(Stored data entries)
- - - - - - -

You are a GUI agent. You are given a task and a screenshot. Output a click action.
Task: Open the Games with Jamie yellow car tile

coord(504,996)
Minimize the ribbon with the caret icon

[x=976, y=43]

- - - - - - -

EXERCISE GOAL: The records above should be copied out again in full, exactly as they appear.

RESPONSE TO THE EXERCISE:
You are a GUI agent. You are given a task and a screenshot. Output a click action.
Task: Open the Games with Jamie yellow car tile

coord(504,996)
Minimize the ribbon with the caret icon

[x=976, y=43]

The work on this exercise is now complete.